* [LIST OF TASKS]:
**A)** Translate this sentence from the passage on stolen data into Spanish: "Private keys are highly sensitive and used in SSL / TLS, SSH, and other encrypted connections used for secure communication."
**B)** Carry the passage on stolen data forward from its final sentence.

* [TEXT SHOWN]:
- Opening Delimiter -

An interesting question is, where does all this stolen data end up? It could remain with the attacker perpetually, as would likely be the case with nation state attackers and other sophisticated attackers. However, vast amounts of data end up in the underground community for sale, or sometimes even in the public domain as an example of the loot.
The following example showcases a recent dump of personally identifiable information (PII) that includes names, addresses, phone numbers, dates of birth, and credit card numbers, along with their CVV and expiration dates.
Remember the Sony Pictures Entertainment hack from last year? The attackers dumped hundreds of gigabytes of confidential data in the public domain, resulting in a great deal of financial and reputation loss. In addition, they also stole private keys . Private keys are highly sensitive and used in SSL / TLS, SSH, and other encrypted connections used for secure communication. There are different kinds of private keys, for example PuTTY .ppk keys and PKCS #12 files.
An excerpt from the list of files stolen from Sony Pictures Entertainment in the November 2014 hack, showing the .ppk private key files
If that's not scary enough, credentials are always valuable to an intruder either to gain additional access or for financial gain. In Linux, the basic files that store that information are the "passwd" and "shadow" files. Their equivalent in Windows is the SAM DB. All three files store usernames and hashed passwords in different but specific formats that allow a data security system to identify them as such using a regular expression.

- Closing Delimiter -

* [STORED DATA]:
- Opening Delimiter -

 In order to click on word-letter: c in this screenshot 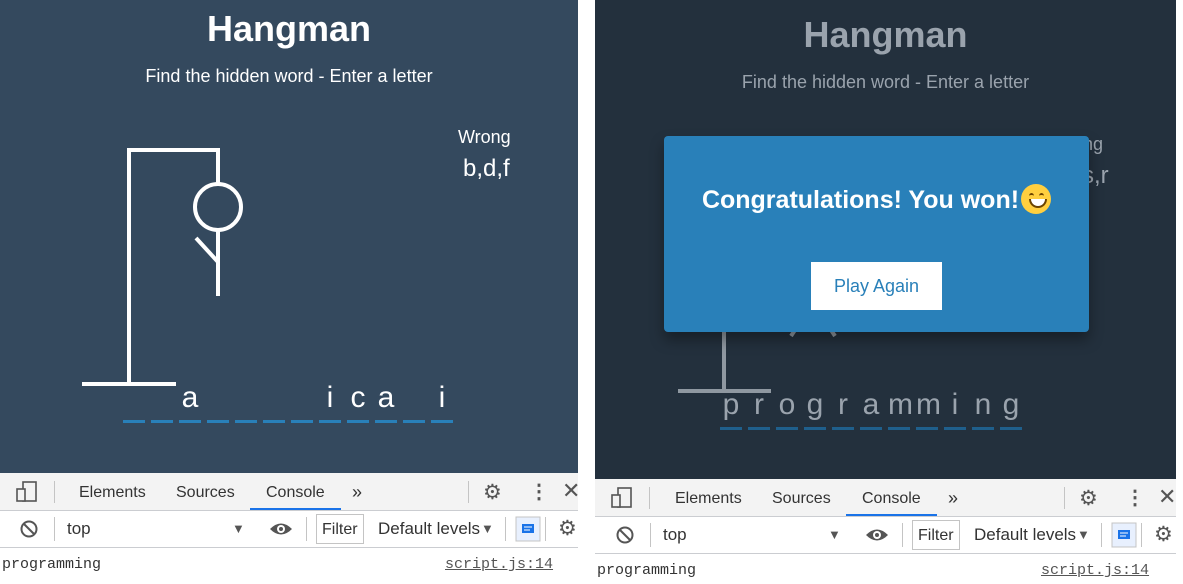, I will do `click(358, 402)`.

- Closing Delimiter -

* [EXPECTED RESPONSES]:
**A)** Las claves privadas son muy sensibles y se utilizan en SSL / TLS, SSH y otras conexiones cifradas empleadas para la comunicación segura.

**B)**
Example of a Security Account Manager (SAM) database file in a Windows systems that stores users' passwords in a hashed format, either as a LM hash or as an NTLM hash
Once the hackers obtain hashed passwords, they can crack them using brute force or wordlists. Password cracking tools are available free online, in addition to tools such as "John the Ripper" and "RainbowCrack," which generates rainbow tables.
The above example shows the output of a SAM file run through “John the Ripper”. The simple passwords such as “ROOT” and “1234” were broken in seconds. The administrator’s password was only partially broken because the run was stopped manually very quickly.
Many other sensitive files that are not directly covered by regulations such as HIPAA or PCI are accessed and stolen by hackers. Configuration files and Process Information can also be very valuable to an attacker. Hence, being compliant does not mean that breaches will not occur. Rather, compliance is only a part of the risk mitigation process.